TRA has been directed by the airport corporation to target approximately 400 respondents.
There has been no media release about the survey.
But one councillor has some concerns about the roll out of the survey to date, as well as plans for access to the responses it garners.
Councillor Niki Gladding wants the survey to be distributed widely and not just via "limited" channels.
"We need to ensure that everybody we need to hear from on this is heard from."
She also has some concerns about what level of information from the survey responses will be made available to councillors and the wider public.
The airport spokesperson says it is the first year this specific survey has been conducted.
“The purpose is to establish a community sentiment score. This is directly linked to the 10-Year Strategic Plan as one of the performance measures.”
The 2023 scores will become a “benchmark”, the spokesperson says.
In its Statement of Expectations this year the QLDC asked to see more detailed, measurable KPIs with explicit deliverables and timeframes in the airport’s annual Statement of Intent.
The survey responses in general will not be made public or reported on, just the scores, the spokesperson says.
Councillor Gladding says it is her preference general responses from the survey be made available, rather than just the collated benchmark score, and that is what she had asked for during council discussions.
"But now I see, just like with the MartinJenkins survey, it is confidential, and we may have the same problem with the contractor saying 'oh, no, no, we said it was confidential and we can't release it. That's what I'm concerned about. To me, that's a problem."
The controversial MartinJenkins survey in 2020, a QLDC-initiated project, sought community views on future options for the district's airports.
"We have to have trust the results, the councillors do and so do the community," Councillor Gladding says.
"If we don't trust the results, we're going to have a whole lot of argy-bargy all over again."
Councillor Gladding says she would like to see the airport corporation go back to the consultant to clarify that councillors would be able to see the results.

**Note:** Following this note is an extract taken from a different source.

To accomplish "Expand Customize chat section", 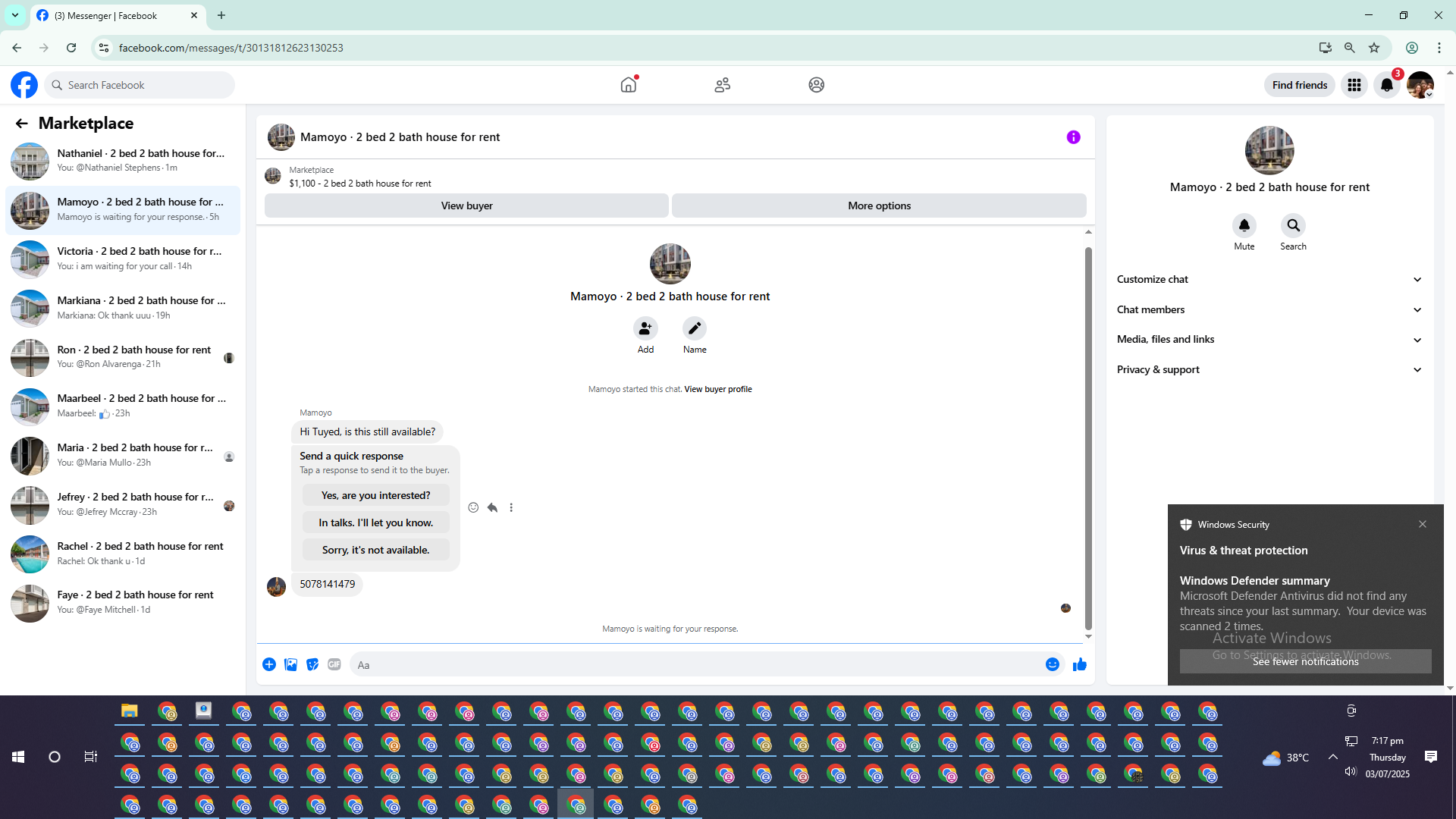I will [1269, 280].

The airport spokesperson says the survey is aimed at residents and ratepayers of the Queenstown Lakes District.
After answering Crux’ questions today, they invited us to share this link to the survey https://surveys.tra.co.nz/survey/selfserve/2c7b/230403?list=1 with readers.
The survey closes on Sunday, April 30.
The airport spokesperson says another extensive community engagement exercise will come straight off the back of this community sentiment survey. It is part of the process to develop a 30-year master plan for the airport that will provide a spatial representation of what the airport will look like into the future.
While the community sentiment survey will be an annual exercise, the master plan consultation in the coming months relates to bigger picture, strategic stuff.
It will be undertaken in partnership with the QLDC.
"There's opportunity for feedback and input on that," the spokesperson says.
"We're being quite cautious not to blur the lines and confuse the community about the different pieces of work that we're going out with."
*This story was updated on April 21 with clarification the MartinJenkins community consultation was a QLDC-initiated project. Information on the upcoming airport master plan community consultation was also added.